··· Seleção ···

Com base em roteiro de David França Mendes,
inspirado no livro homônimo de Fernando Morais,
a obra de Vicente Amorim (“Um Homem Bom”) expõe
as lembranças de Miyuki (Takako Tokwa), casada,
na ocasião, com o fotógrafo Takahashi (Tsuyoshi
Ihava), um dos iniciadores da organização
terrorista Shindo Renmei, responsável pelos
sangrentos acontecimentos ocorri dos na região
de Tupã, Bastos e Lins, no Estado de São Paulo.
A linguagem de Amorim é, portanto, de ordem
subjetiva. A imagem, gerada pela câmara de
Rodrigo Monte, é quase sempre desfocada, nas
tomadas externas, a indicar talvez os apagados
tempos em que transcorreram os episódios. Tudo
começa pela truculência de um policial
brasileiro, sargento Garcia (André Frateschi),
que invade a colônia, onde se verificava a
insurgência de japoneses ante o noticiário,
divulgado pela imprensa, de que o Japão se
rendera aos inimigos: - Japão não se rende.
Nunca se rendeu – afirma o coronel Watanabe
(Eiji Okuda), líder do movimento.
Em sinal de protesto contra a ação policial,
Watanabe manda hastear a bandeira do Japão, no
que é prontamente impedido por Garcia, que a faz
descerrar e, de posse dela, limpa as suas botas,
aos berros: - Isto aqui é Brasil!...É Brasil. À
noitinha, os colonos, armados e liderados por
Watanabe, se dirigem à delegacia do lugarejo
próximo (Bastos) à procura de Garcia. Querem
matá-lo. Atônito, o subdelegado (Eduardo
Moscovis) os reúne, em seu escritório, para
ouvi-los. Por meio de um intérprete, Sasaki
(Shun Sugala), único que fala o português, ele
tenta convencê-los de que realmente o Japão
perdera a guerra...

···

Tarefas a executar:
• a. Segundo a resenha sobre o filme de Vicente Amorim, o que o sargento Garcia faz com a bandeira do Japão depois de mandar descerrá-la?
• b. Prossiga a resenha sobre o filme de Vicente Amorim a partir da última frase apresentada.
As linhas abaixo não são necessárias.

··· Linhas brutas ···

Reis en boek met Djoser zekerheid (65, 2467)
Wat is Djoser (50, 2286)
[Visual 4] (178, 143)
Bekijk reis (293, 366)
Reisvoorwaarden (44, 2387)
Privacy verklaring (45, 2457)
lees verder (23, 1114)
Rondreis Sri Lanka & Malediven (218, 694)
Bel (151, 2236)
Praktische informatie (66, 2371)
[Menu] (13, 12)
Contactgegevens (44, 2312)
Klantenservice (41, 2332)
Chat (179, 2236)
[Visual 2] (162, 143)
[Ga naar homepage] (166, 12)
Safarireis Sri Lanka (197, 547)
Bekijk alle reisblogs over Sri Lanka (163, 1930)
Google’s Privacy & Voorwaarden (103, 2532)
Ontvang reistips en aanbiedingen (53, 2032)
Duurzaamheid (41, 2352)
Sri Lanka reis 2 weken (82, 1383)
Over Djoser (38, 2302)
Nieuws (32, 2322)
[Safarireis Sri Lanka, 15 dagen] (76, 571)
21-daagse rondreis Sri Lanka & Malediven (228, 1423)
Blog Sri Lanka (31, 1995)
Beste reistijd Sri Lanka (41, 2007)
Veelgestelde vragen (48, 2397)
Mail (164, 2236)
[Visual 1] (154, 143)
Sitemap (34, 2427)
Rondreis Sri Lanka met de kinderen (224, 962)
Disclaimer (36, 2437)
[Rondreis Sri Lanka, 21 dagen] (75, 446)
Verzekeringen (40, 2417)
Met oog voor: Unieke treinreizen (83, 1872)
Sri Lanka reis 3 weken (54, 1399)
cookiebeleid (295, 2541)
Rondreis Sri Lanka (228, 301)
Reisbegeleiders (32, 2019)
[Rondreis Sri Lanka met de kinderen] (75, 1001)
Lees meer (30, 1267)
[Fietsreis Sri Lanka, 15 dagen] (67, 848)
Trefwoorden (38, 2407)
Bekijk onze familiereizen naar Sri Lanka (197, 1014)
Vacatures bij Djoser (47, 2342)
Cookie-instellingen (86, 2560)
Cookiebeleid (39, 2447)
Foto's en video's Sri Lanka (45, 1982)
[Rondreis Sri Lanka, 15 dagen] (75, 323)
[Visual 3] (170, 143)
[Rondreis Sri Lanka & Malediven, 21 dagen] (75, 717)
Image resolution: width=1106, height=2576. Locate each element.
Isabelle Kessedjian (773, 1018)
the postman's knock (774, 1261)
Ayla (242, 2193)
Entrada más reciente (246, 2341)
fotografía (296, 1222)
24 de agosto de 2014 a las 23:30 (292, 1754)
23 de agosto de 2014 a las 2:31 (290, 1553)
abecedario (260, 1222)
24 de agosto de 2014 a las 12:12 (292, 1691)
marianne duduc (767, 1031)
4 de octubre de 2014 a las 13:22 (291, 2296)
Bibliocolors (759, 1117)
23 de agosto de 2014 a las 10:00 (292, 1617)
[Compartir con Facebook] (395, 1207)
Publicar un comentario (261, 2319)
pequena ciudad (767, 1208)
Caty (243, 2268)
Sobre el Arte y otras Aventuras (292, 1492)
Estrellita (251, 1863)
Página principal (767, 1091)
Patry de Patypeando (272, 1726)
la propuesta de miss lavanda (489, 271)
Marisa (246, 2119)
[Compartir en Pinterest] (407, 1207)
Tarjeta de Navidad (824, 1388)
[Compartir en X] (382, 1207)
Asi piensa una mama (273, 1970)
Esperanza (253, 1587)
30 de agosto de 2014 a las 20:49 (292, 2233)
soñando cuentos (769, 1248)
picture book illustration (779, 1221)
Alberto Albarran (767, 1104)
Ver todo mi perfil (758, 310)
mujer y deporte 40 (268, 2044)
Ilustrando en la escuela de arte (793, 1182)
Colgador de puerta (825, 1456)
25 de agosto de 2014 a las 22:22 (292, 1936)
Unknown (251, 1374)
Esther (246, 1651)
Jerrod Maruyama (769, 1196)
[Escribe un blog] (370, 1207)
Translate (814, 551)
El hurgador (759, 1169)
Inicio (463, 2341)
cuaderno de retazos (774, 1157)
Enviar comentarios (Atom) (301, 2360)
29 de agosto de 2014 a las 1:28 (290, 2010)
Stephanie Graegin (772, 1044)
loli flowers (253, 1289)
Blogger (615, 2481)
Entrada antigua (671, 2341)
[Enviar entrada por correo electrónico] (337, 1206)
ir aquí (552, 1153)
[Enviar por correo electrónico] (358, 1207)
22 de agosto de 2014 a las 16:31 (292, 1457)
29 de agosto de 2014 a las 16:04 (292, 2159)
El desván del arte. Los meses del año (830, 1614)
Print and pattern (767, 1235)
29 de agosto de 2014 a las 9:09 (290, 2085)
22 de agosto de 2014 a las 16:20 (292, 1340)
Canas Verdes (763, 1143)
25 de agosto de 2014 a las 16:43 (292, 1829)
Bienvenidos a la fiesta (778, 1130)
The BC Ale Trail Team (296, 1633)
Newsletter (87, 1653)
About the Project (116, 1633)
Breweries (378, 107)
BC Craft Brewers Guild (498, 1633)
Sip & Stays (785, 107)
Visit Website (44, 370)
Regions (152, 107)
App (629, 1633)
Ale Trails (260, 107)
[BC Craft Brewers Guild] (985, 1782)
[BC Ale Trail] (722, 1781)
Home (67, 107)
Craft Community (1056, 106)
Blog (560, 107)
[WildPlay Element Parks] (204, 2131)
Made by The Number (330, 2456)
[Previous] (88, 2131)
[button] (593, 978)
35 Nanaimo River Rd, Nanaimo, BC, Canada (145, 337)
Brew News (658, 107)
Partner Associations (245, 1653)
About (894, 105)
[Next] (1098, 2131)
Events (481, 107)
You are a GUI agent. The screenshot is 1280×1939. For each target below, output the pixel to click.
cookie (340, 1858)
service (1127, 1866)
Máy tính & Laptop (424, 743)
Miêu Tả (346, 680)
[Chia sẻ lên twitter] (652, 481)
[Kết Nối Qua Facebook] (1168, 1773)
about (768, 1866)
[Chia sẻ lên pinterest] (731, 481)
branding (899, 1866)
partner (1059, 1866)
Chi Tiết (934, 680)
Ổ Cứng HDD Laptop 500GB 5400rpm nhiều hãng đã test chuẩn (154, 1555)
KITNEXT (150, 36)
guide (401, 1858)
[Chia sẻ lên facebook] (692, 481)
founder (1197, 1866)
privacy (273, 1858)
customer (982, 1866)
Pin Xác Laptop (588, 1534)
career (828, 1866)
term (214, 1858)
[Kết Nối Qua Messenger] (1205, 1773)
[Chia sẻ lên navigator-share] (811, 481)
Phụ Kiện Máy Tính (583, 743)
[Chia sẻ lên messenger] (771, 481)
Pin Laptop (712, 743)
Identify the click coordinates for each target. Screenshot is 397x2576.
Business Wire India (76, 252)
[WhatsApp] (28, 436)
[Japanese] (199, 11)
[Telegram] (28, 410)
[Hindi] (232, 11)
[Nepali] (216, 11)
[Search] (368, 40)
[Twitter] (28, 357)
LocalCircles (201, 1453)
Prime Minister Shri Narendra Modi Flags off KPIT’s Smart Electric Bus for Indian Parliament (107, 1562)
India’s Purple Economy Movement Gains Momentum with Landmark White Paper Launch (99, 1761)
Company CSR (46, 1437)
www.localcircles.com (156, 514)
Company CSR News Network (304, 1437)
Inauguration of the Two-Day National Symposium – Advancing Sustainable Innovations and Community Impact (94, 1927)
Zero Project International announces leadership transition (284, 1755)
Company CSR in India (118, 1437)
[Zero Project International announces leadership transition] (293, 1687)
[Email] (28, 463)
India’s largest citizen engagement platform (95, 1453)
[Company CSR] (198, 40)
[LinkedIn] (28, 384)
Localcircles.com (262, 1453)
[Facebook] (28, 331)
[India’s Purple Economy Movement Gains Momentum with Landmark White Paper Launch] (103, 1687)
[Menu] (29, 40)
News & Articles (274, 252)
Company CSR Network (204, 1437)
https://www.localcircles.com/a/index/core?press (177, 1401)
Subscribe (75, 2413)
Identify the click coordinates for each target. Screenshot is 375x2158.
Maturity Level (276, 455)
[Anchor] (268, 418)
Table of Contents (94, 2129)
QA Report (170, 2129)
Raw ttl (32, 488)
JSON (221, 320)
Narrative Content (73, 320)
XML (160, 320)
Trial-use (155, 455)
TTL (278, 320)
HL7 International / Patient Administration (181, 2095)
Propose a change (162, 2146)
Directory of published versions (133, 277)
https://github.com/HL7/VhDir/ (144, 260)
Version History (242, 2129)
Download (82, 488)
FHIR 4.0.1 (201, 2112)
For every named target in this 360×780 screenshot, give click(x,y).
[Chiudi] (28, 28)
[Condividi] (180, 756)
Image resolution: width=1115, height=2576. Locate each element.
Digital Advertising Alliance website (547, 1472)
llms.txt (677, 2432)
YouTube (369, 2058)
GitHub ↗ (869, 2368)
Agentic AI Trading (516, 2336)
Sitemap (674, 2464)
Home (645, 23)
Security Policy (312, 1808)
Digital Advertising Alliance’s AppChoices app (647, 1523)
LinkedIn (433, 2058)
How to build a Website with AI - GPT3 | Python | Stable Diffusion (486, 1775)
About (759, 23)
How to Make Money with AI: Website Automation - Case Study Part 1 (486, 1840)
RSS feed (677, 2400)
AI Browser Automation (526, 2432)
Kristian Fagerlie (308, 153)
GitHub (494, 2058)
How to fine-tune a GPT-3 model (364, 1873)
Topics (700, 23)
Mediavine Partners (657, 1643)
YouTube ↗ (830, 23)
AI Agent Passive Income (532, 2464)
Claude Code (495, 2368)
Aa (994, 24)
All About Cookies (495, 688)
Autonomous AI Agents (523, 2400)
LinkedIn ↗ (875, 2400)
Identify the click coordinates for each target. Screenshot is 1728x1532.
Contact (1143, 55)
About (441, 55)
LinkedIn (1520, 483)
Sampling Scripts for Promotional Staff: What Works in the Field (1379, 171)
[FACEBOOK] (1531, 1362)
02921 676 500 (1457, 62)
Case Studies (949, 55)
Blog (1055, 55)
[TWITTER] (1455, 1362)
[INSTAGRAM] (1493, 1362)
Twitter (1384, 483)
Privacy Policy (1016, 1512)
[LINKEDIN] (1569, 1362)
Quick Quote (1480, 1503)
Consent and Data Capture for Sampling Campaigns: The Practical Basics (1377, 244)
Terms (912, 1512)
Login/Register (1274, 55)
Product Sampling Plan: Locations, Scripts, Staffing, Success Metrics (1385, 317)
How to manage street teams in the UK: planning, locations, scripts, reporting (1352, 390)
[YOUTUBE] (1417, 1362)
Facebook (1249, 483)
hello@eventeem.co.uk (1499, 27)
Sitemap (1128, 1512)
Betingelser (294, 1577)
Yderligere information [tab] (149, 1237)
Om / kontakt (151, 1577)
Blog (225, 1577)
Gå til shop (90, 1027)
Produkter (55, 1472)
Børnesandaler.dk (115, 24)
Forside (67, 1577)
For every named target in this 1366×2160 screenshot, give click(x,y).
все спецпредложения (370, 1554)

···

Respostas escritas:
• a. Ele limpa as botas com a bandeira, gritando que aquilo é Brasil.

• b.
Mas é inútil. Watanabe e todos os demais
presentes afirmam: - O Japão ganhou a
guerra!...Diante da insistência deles que,
enfurecidos, desejam matar o sargento Garcia, o
subdelegado não tem alternativa senão mandar
trancafiá-los na cadeia. Logo, porém, no dia
seguinte, os colonos conseguem habeas-corpus e,
sob o protesto da autoridade policial, deixam o
cárcere. Tem início então a matança, no meio dos
próprios colonos, de todos os julgados traidores
(“corações sujos”). São eles os que, por algum
modo, colaboraram com as forças policiais ou
manifestaram, por gestos ou por palavras,
dúvidas sobre a “vitória” do Japão na guerra.
Watanabe se dirige à casa de Takahashi a fim de
fazê-lo consciente dos preceitos de vida de um
samurai. Entrega-lhe a espada, ordenando-lhe que
mate o primeiro traidor...É Sasaki, que contra
sua vontade, servira de intérprete dos colonos
junto ao subdelegado. Amigo e vizinho de
Takahashi, Sasaki lhe cedera filha, a pequena
Akemi (Celine Fukimoto), para ajudá-lo na
comunicação com os seus clientes no estúdio
fotográfico, já que ele nada sabe de português.
Há na narrativa de Amorim, além da reprodução
realista do terrível conflito eclodido entre os
colonos japoneses, a evidência também da tensão
que existe, em termos de estética
cinematográfica, entre a sensação e a percepção.
A música, composta para filme – embora o nome do
compositor não tenha ganhado, na ficha técnica,
o merecido destaque – é o elemento mais
ilustrativo desse tipo de tensão na medida em
que os momentos mais dramáticos são
adequadamente pontuados por exasperante duelo de
acordes de violino. Tem, da mesma forma, essa
função o som, no caso, representado pelo ruído
das galinhas, que antecipa, para o espectador, a
decisão a ser tomada por Miyuki – que as
alimenta diariamente – em relação ao marido
terrorista.
A ambientação, segundo o projeto do diretor de
arte, Daniel Flaksman, fixa a ação dramática no
tempo, bem de acordo com o realismo visado pela
direção. De fato, entre outros elementos
plásticos, a ruazinha que permeia os casebres
dos colonos – característica da cena brasileira
dos anos de 1940 – compõe, sob a combinação de
luz e sombra da fotografia de Rodrigo Monte, o
quadro exato para o tecido de intenções humanas
em jogo.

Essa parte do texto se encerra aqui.